(Dataset records begins)

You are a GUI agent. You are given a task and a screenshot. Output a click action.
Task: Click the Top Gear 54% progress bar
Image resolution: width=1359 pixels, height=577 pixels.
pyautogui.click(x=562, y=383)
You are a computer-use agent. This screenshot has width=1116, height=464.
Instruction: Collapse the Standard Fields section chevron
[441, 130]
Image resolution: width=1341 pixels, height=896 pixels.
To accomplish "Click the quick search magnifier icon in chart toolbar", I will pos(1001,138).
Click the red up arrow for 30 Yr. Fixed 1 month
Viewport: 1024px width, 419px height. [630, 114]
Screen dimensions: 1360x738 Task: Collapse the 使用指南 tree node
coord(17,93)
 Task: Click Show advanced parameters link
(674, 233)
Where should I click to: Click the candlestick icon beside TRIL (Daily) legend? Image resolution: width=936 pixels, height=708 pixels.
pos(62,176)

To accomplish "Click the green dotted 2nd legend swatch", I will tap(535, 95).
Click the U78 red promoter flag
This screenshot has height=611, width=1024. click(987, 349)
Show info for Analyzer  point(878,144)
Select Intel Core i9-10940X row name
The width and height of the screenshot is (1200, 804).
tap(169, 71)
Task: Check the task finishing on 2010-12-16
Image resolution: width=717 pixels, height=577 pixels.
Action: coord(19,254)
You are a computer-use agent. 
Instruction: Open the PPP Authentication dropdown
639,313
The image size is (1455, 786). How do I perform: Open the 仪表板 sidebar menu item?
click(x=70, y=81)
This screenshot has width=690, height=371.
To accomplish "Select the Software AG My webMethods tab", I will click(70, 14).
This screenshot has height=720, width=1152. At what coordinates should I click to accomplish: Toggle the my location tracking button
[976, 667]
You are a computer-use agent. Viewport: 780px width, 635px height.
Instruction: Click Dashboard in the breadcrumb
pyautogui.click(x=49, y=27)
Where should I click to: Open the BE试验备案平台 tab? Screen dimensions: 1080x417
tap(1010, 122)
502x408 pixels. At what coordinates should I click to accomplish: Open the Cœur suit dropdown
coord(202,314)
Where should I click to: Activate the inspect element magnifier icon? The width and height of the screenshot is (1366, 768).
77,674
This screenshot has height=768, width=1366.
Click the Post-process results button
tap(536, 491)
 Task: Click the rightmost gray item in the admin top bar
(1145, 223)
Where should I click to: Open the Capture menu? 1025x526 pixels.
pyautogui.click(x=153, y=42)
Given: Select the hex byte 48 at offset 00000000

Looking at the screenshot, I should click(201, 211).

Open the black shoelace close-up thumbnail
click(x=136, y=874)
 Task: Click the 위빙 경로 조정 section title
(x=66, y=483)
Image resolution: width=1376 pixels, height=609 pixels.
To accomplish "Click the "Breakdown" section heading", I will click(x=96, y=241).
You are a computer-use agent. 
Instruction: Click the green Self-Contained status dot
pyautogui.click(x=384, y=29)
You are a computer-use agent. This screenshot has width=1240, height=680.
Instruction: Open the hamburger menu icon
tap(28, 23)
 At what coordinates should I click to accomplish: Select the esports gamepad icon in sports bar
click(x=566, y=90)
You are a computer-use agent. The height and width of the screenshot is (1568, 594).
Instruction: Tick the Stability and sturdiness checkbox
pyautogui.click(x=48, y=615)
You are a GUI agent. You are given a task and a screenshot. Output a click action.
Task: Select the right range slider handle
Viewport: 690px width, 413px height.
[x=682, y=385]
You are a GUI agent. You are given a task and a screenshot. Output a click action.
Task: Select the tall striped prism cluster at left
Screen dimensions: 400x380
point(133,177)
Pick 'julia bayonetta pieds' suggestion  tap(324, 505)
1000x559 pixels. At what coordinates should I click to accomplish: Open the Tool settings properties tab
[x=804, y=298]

(Dataset records ends)

Task statement. Track down all lines above with the string "computer" and copy them.

Result of this exercise.
You are a computer-use agent. This screenshot has width=1116, height=464.
You are a computer-use agent. 
You are a computer-use agent. Viewport: 780px width, 635px height.
You are a computer-use agent. 
You are a computer-use agent. This screenshot has width=1240, height=680.
You are a computer-use agent. The height and width of the screenshot is (1568, 594).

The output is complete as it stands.